* [ASSIGNED TASK] Repeat the listing in full, word for word.

* [EXERCISE INPUTS]
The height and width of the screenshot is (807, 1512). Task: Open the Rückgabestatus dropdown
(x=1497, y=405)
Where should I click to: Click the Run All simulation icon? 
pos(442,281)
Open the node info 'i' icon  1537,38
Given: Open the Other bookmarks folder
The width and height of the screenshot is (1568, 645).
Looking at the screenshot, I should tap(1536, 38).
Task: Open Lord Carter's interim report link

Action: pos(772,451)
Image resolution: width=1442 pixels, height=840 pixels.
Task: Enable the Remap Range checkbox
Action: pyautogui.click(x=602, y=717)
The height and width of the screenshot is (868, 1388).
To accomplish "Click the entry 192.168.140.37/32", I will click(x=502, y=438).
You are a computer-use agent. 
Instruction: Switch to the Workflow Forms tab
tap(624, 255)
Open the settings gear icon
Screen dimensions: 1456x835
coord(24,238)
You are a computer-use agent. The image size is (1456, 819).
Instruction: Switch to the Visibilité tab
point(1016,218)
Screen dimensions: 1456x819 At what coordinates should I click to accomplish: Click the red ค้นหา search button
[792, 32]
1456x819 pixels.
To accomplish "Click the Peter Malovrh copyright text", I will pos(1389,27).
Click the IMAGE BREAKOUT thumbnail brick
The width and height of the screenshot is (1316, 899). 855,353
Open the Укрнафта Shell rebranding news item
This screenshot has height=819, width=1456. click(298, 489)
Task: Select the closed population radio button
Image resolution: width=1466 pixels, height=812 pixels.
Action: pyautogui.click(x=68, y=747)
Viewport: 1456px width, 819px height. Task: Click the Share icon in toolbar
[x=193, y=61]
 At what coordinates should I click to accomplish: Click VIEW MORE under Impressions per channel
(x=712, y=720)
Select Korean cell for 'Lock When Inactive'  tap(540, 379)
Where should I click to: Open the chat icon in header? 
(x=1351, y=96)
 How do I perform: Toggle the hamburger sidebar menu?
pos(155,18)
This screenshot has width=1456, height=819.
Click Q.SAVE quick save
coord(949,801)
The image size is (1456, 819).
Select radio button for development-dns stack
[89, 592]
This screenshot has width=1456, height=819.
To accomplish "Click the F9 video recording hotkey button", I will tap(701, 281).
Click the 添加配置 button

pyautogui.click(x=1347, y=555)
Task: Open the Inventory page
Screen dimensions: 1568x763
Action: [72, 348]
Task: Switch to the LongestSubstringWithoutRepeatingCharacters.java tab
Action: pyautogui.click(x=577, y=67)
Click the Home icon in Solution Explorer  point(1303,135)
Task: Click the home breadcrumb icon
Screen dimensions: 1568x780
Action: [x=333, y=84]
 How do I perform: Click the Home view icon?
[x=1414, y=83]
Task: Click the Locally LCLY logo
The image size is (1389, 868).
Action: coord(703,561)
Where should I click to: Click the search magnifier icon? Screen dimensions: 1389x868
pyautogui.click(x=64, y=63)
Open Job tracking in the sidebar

* [RESULT]
The height and width of the screenshot is (807, 1512). Task: Open the Rückgabestatus dropdown
(x=1497, y=405)
Where should I click to: Click the Run All simulation icon? 
pos(442,281)
Open the node info 'i' icon  1537,38
Given: Open the Other bookmarks folder
The width and height of the screenshot is (1568, 645).
Looking at the screenshot, I should tap(1536, 38).
Task: Open Lord Carter's interim report link

Action: pos(772,451)
Image resolution: width=1442 pixels, height=840 pixels.
Task: Enable the Remap Range checkbox
Action: pyautogui.click(x=602, y=717)
The height and width of the screenshot is (868, 1388).
To accomplish "Click the entry 192.168.140.37/32", I will click(x=502, y=438).
You are a computer-use agent. 
Instruction: Switch to the Workflow Forms tab
tap(624, 255)
Open the settings gear icon
Screen dimensions: 1456x835
coord(24,238)
You are a computer-use agent. The image size is (1456, 819).
Instruction: Switch to the Visibilité tab
point(1016,218)
Screen dimensions: 1456x819 At what coordinates should I click to accomplish: Click the red ค้นหา search button
[792, 32]
1456x819 pixels.
To accomplish "Click the Peter Malovrh copyright text", I will pos(1389,27).
Click the IMAGE BREAKOUT thumbnail brick
The width and height of the screenshot is (1316, 899). 855,353
Open the Укрнафта Shell rebranding news item
This screenshot has height=819, width=1456. click(298, 489)
Task: Select the closed population radio button
Image resolution: width=1466 pixels, height=812 pixels.
Action: pyautogui.click(x=68, y=747)
Viewport: 1456px width, 819px height. Task: Click the Share icon in toolbar
[x=193, y=61]
 At what coordinates should I click to accomplish: Click VIEW MORE under Impressions per channel
(x=712, y=720)
Select Korean cell for 'Lock When Inactive'  tap(540, 379)
Where should I click to: Open the chat icon in header? 
(x=1351, y=96)
 How do I perform: Toggle the hamburger sidebar menu?
pos(155,18)
This screenshot has width=1456, height=819.
Click Q.SAVE quick save
coord(949,801)
The image size is (1456, 819).
Select radio button for development-dns stack
[89, 592]
This screenshot has width=1456, height=819.
To accomplish "Click the F9 video recording hotkey button", I will tap(701, 281).
Click the 添加配置 button

pyautogui.click(x=1347, y=555)
Task: Open the Inventory page
Screen dimensions: 1568x763
Action: [72, 348]
Task: Switch to the LongestSubstringWithoutRepeatingCharacters.java tab
Action: pyautogui.click(x=577, y=67)
Click the Home icon in Solution Explorer  point(1303,135)
Task: Click the home breadcrumb icon
Screen dimensions: 1568x780
Action: [x=333, y=84]
 How do I perform: Click the Home view icon?
[x=1414, y=83]
Task: Click the Locally LCLY logo
The image size is (1389, 868).
Action: coord(703,561)
Where should I click to: Click the search magnifier icon? Screen dimensions: 1389x868
pyautogui.click(x=64, y=63)
Open Job tracking in the sidebar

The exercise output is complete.